A major problem with that is that the appearance of servant economies being more productive than extractive economies has more to do with the fact that extractive economies get the short end of the political stick. When American software developers get paid a hundred times as much as Chinese assembly line workers, who in turn get paid ten times as much as Congolese miners, it is far more because of the uneven distribution of aircraft carriers than because of the uneven distribution of productivity.
So while a planet full of financial centers within a well diversified empire should be richer pro capita than a mining outpost, an empire which has nothing but financial centers should not have a ludicrously high GDP. It should be in complete economic paralysis. But Aurora doesn't model that, because its political, international trade and intra-empire cash flow models are fairly rudimentary.
This discussion also touches upon another fault in the handling of taxation, government budgets and generic "wealth" mechanics: Governments don't get to "save up" money for a rainy day, the way Aurora lets you do. Most of what the government wants to buy with its money is labor, and labor dissipates immediately if it is not used.
Not-spending money today therefore does not allow the government to spend that money tomorrow without straining the economy. In the real world there are no little gray men in suits smoking rose petal cigars and running a time savings bank where the unemployed can stash the man-hours that the government not-buys.
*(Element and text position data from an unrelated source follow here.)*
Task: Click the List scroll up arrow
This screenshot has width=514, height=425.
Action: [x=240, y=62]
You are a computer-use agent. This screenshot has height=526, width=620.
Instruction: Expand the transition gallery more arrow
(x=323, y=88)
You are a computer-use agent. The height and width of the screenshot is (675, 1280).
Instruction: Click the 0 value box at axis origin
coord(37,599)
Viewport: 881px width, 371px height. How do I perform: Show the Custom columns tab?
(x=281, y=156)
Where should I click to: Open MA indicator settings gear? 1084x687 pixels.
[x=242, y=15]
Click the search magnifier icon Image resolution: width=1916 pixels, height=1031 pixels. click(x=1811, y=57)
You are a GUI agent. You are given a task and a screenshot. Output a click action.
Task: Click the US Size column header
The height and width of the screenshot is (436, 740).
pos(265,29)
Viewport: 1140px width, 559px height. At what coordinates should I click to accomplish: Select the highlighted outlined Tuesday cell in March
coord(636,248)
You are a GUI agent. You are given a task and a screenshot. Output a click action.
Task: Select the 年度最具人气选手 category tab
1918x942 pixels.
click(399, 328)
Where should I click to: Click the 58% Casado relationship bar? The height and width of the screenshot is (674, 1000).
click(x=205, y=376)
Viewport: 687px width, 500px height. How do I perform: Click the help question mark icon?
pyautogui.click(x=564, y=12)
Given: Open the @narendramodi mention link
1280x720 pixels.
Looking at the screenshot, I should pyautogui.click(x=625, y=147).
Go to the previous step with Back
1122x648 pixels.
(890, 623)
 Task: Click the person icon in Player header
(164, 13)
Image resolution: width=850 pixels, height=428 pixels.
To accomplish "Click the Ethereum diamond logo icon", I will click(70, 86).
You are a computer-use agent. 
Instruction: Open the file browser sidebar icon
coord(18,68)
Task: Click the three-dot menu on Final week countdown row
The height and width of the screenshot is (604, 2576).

Conversely, spending money today does not require the government to not-spend tomorrow to avoid straining the economy. (There might be time-lagged higher-order effects, but they all show up in the output gap, so given sufficiently alert and fast-acting fiscal authorities you can safely ignore them in your macroeconomic planning. )
A more elegant solution would be to have a series of "baseline labor force participation" techs, and simply let empires start at different levels of those techs and different levels of the GDP pro capita techs. This might also open up possibilities of modifying labor force participation rates by governor bonus and by previous employment history (persistent labor shortage brings people out of retirement, provides better career opportunities for academic drop-outs and therefore encourage earlier labor force entry; conversely, persistent unemployment does the opposite, and also pushes people into the informal economy, from which they will take some time emerging when unemployment drops).